The environment variables can also be used for the build process. In this case, the variables are treated as Docker build arguments. This means that they should not be used for secrets and, in order to access them in Dockerfile, you have to use the ARG variable_name
instruction.
Versioning
In order to enable active development, the actor can have multiple versions of the source code and associated settings, such as the Base image and Environment. Each version is denoted by a version number of the form MAJOR.MINOR
; the version numbers should adhere to the Semantic Versioning logic.
For example, the actor can have a production version 1.1, a beta version 1.2 that contains new features but is still backwards compatible, and a development version 2.0 that contains breaking changes.
The versions of the actors are built and run separately. For details, see Build and Running.
Local development
It is possible to develop actors locally on your computer and then only deploy them to the Apify cloud when they are ready. This is especially useful if you're using Git integration. See Git repository for more details. The boilerplate for creating an actor in a Git repository is available on GitHub.
Unfortunately, not all features of the Apify platform can be emulated locally, therefore you might still need to let the apify
NPM package use your API token in order to interact with the Apify platform. The simplest way to achieve that is by setting the APIFY_TOKEN
environment variable on your local development machine.
Input schema
Actor source files may contain an input schema defining the input that actor accepts and the UI components used for input at Apify platform. Using input schema you can provide UI to actor users that is easy to use and also ensure that input of your actor is valid.

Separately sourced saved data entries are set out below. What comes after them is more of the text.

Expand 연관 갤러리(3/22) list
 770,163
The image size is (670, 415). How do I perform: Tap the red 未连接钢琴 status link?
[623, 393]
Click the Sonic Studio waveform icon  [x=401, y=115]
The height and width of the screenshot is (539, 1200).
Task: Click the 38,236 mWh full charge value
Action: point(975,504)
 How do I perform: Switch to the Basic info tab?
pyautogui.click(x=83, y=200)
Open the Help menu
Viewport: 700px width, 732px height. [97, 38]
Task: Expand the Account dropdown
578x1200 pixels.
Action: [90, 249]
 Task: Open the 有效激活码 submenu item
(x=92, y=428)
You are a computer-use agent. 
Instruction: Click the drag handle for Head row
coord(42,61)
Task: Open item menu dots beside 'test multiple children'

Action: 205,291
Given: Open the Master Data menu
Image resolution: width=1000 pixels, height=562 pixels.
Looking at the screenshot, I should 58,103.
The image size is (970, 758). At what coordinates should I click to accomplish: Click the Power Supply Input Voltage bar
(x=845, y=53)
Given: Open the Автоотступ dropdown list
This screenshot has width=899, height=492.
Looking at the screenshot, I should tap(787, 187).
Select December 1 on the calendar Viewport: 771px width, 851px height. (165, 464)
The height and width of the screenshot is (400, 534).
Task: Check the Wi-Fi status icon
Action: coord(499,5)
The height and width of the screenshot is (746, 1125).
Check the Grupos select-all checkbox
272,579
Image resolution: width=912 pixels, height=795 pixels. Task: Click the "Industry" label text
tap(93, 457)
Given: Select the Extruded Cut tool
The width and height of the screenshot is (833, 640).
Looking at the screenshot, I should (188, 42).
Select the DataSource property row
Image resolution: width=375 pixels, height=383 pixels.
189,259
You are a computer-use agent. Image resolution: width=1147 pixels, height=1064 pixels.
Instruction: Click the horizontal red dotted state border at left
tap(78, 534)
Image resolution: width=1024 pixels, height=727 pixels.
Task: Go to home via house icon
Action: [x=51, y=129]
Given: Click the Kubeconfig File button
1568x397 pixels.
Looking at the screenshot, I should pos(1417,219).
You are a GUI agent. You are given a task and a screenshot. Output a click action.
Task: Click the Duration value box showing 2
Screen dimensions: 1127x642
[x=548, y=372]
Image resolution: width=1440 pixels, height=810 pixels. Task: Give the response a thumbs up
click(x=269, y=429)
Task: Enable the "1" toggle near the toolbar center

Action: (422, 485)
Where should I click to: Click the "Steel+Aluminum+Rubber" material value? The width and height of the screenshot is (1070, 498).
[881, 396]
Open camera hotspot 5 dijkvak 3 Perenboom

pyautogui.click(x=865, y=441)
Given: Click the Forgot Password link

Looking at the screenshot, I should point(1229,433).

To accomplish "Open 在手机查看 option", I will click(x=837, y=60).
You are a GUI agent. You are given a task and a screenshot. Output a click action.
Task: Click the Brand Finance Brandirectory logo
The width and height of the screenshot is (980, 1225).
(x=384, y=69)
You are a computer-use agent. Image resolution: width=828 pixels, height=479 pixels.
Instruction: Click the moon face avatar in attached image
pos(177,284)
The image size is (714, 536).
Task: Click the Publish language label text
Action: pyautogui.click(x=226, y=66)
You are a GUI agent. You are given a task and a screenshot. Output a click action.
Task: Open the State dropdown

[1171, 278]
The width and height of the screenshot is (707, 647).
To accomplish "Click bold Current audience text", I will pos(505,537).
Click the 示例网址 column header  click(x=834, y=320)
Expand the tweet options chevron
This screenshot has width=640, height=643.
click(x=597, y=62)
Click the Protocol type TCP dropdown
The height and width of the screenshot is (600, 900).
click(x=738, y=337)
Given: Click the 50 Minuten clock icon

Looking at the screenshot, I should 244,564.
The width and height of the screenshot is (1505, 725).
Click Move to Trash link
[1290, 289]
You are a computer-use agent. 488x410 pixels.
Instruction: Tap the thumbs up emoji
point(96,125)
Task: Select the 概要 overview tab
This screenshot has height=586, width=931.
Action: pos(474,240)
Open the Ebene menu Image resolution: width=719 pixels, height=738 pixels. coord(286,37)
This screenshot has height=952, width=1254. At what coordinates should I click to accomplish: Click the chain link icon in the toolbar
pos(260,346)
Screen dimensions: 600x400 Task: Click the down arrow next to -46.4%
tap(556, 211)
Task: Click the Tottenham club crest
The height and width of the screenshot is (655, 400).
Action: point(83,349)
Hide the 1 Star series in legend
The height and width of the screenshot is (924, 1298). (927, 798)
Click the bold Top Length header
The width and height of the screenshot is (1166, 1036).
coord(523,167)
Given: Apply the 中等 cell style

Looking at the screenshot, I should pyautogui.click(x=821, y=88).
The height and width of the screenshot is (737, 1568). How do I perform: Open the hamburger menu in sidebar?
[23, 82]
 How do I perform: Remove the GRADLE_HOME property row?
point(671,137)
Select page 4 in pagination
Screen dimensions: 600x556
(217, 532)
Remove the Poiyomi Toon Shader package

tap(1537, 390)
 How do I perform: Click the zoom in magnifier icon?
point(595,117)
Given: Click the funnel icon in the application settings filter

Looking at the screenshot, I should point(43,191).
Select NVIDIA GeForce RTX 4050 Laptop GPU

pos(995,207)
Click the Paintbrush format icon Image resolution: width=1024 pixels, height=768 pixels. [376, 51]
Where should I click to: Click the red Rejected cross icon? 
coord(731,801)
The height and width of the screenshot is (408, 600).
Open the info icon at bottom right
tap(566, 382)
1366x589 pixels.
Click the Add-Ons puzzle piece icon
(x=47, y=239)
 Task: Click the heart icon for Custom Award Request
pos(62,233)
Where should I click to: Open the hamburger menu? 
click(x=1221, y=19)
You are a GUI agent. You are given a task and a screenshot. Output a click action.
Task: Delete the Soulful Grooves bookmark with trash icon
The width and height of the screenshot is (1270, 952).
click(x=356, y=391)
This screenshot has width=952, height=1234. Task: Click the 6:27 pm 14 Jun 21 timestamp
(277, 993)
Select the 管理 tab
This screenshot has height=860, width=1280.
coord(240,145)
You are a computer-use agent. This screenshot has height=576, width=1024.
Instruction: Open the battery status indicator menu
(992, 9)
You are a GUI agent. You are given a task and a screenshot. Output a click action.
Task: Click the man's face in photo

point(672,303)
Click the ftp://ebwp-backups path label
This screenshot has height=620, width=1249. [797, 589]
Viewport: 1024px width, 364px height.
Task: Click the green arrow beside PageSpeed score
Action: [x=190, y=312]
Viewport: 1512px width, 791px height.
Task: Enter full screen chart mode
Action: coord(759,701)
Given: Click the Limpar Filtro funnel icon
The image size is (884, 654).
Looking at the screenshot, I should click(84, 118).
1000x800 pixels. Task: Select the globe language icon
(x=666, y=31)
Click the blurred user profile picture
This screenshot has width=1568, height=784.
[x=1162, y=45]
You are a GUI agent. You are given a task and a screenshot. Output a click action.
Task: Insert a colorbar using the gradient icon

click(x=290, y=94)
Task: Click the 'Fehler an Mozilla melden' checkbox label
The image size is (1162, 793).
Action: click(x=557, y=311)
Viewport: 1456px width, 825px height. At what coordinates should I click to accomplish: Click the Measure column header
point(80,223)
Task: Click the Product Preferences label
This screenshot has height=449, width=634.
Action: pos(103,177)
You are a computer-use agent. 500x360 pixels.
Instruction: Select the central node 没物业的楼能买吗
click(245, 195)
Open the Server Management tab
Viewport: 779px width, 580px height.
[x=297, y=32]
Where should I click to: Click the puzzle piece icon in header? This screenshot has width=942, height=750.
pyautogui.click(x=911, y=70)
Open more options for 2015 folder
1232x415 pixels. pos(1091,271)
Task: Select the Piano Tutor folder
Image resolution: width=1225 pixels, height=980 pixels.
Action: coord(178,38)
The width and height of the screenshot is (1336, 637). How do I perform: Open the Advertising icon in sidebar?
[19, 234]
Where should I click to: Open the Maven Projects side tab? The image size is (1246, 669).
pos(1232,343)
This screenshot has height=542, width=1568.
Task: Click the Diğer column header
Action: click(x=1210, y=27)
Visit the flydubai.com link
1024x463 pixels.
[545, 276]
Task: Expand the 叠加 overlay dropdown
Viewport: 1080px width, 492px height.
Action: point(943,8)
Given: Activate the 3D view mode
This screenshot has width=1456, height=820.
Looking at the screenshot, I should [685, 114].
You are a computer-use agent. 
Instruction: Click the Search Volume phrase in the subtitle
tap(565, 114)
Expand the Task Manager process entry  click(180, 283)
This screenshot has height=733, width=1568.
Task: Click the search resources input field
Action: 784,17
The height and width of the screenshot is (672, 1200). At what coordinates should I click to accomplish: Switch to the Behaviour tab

For more information on this topic see input schema documentation on a separate page.
Metamorph
The metamorph operation transforms an actor run into a run of another actor with a new input. This feature is useful if you want to use another actor to finish the work of your current actor, instead of internally starting a new actor run and waiting for its finish. With metamorph, you can easily create new actors on top of existing ones, and give your users nicer input structure and user-interface for the final actor. For the users of your actors, the metamorph operation is completely transparent, they will just see your actor got the work done.
Internally, the system stops the Docker container corresponding to the actor run and starts a new container using a different Docker image. All the default storages are preserved and the new input is stored under the INPUT-METAMORPH-1 key in the same default key-value store.
To make you actor compatible with metamorph operation use Actor.getInput()
instead of Actor.getValue('INPUT')
. This method will fetch the input using the right key INPUT-METAMORPH-1 in a case of metamorphed run.
For example, imagine you have an actor that accepts a hotel URL on input and then internally uses the apify/web-scraper actor to scrape all the hotel reviews. The metamorphing code would look as follows:
import { Actor } from 'apify';
await Actor.init();
// Get input of your actor.
const { hotelUrl } = await Actor.getInput();
// Create input for apify/web-scraper
const newInput = {
startUrls: [{ url: hotelUrl }],
pageFunction: () => {
// Here you pass the page function that
// scrapes all the reviews ...
},
// ... and here would be all the additional
// input parameters.
};
// Transform the actor run to apify/web-scraper
// with the new input.
await Actor.metamorph('apify/web-scraper', newInput);
// The line here will never be reached, because the
// actor run will be interrupted.
await Actor.exit();